Love is charged with obtaining a secret commission and obtaining significant sums by deception. The Crown says he signed an agreement in late 2006 with Auckland property developers Redwood Group and Equinox Group to ensure they could lease land owned by the Tenths Trust, and that he received service fees through Pipitea Street Development Limited (PSDL), a company owned by his partner Lorraine Skiffington, without the trust's knowledge. That money is said to have been used to repay a property loan.

Love was in the witness box for a second day, facing cross-examination, though the already abbreviated sessions were disrupted when he sought a breather heading into the lunch break. After a consultation with his doctor, who has been present in court during his evidence and cross-examination, defence counsel Colin Carruthers QC said Love would be fit to recommence tomorrow morning.

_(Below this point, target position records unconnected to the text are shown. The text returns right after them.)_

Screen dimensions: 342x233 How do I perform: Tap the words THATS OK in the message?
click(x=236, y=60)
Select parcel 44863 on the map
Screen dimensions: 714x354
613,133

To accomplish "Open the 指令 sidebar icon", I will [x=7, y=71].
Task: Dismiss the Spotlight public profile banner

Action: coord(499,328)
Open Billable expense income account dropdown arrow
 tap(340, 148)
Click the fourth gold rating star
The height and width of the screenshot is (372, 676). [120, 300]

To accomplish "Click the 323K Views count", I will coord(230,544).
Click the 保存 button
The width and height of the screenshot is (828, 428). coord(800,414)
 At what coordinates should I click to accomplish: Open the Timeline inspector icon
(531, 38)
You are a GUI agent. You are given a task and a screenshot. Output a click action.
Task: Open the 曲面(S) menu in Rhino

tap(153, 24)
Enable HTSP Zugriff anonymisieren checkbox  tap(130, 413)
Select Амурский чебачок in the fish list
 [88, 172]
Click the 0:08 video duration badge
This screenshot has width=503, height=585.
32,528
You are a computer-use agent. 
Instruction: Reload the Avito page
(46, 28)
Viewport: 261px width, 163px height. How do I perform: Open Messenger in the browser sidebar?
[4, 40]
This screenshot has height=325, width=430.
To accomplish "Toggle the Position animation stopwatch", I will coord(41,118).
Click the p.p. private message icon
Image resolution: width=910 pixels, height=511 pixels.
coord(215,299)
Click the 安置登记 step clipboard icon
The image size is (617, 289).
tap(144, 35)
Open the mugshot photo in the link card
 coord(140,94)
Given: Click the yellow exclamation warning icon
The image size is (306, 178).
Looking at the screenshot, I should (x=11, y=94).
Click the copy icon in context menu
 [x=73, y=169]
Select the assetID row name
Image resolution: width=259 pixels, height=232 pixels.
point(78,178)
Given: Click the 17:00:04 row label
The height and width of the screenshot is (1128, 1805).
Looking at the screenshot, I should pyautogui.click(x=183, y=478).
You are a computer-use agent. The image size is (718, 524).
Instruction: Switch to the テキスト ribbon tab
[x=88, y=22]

As a result, Gardiner, a former senior public servant knighted in 2008 for his services to Maori, husband to Education Minister Hekia Parata, founding chief executive of Te Puni Kokiri and founding director of the Waitangi Tribunal, and Wilson, a former lawyer and president of the CTU, were called to the witness box.

Gardiner, who was called first, said he had met Love in 1984 and had known about him for 40 years. In response to questions from Carruthers, he described Love as a man of the "utmost integrity" who he had never heard mention pecuniary gain and who he had not known to be dishonest.

Crown prosecutor Grant Burston asked Gardiner about his view on Love's mental acuity between 2004 and 2010. Gardiner said Love had an ability to articulate ideas and a capacity to make them work and said Love "continues to be" one of the most highly functional people he knows.

Burston asked whether Gardiner had any concerns in 2006 about Love having impaired executive function.

"His relationship with me was not impaired at all, but I can't comment other than that," Gardiner said. "The relationship was more me taking off him than him taking off me - there was value-add my way."

Wilson said he first met Love in 1997 and he had never had any reason to question Love's integrity. 

The judge-alone trial continues this week.